Supplied records: Begin

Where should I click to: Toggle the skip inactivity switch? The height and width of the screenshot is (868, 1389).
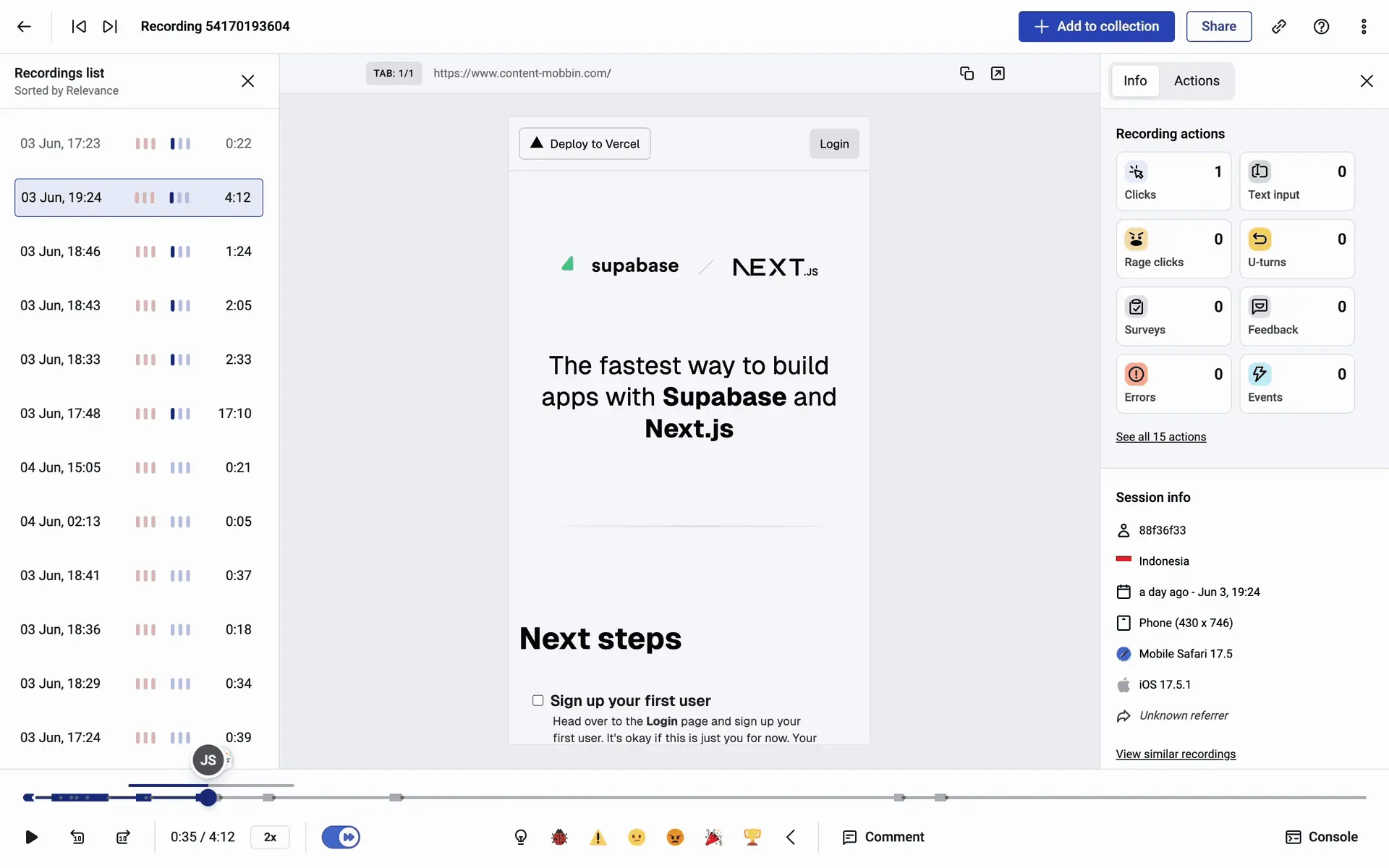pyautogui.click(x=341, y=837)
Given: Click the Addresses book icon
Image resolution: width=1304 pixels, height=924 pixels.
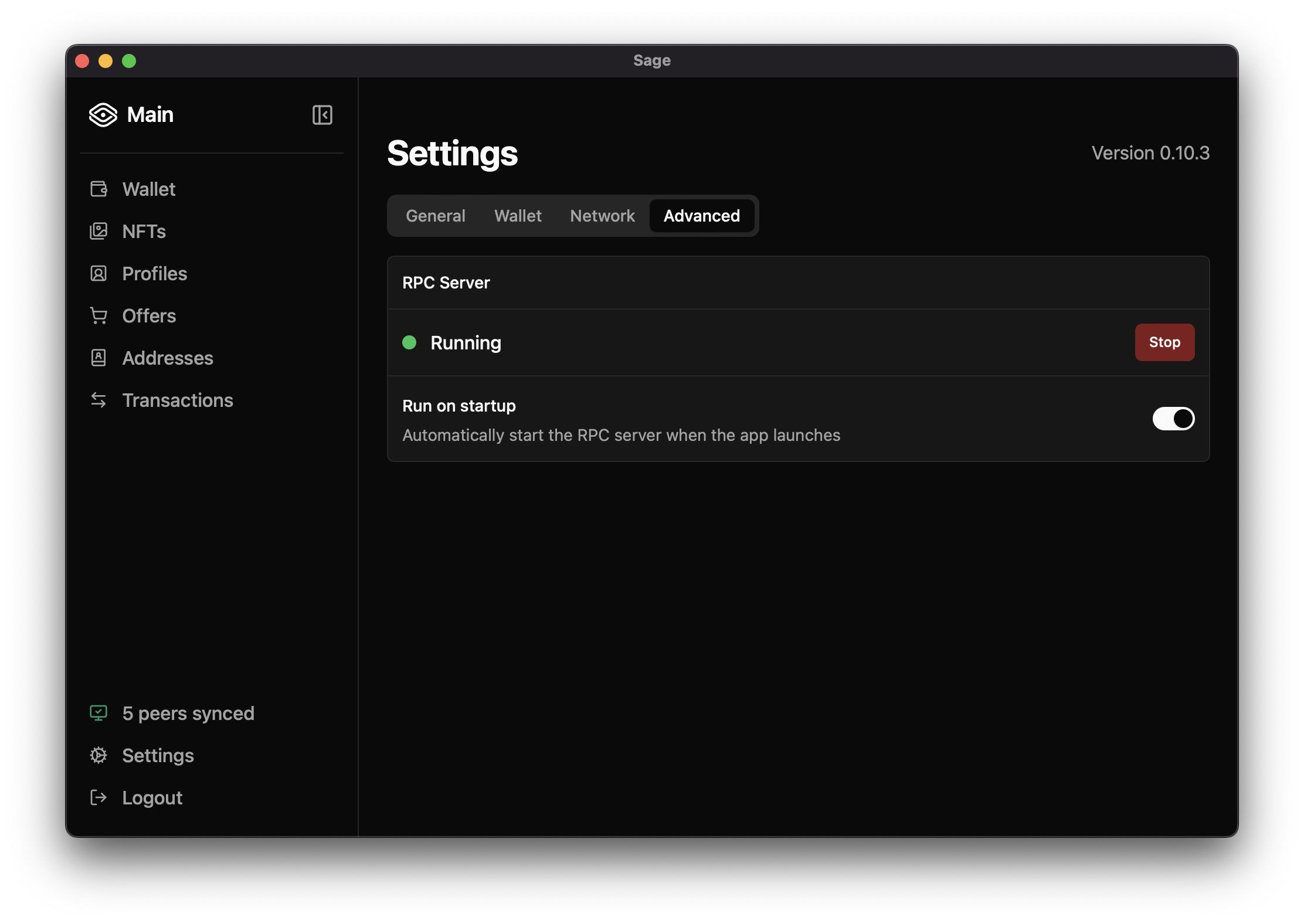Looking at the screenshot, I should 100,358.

Supplied records: End
Supplied records: Begin

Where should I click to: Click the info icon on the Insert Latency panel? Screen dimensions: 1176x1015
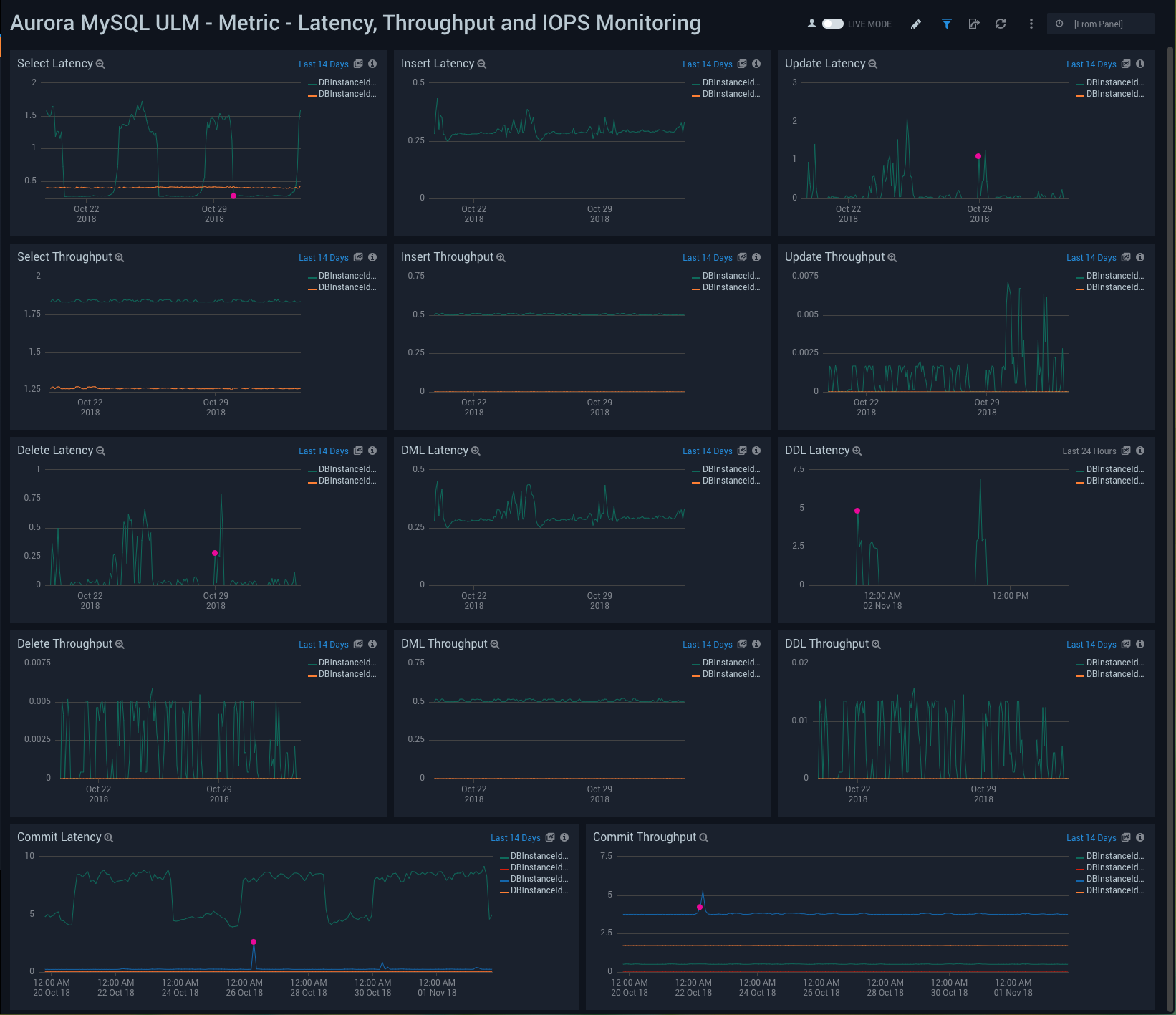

Supplied records: End

What the exercise asks
Go through the material above, and wherever a line contains the string "icon", return it.

Response to this exercise
Given: Click the Addresses book icon
Where should I click to: Click the info icon on the Insert Latency panel? Screen dimensions: 1176x1015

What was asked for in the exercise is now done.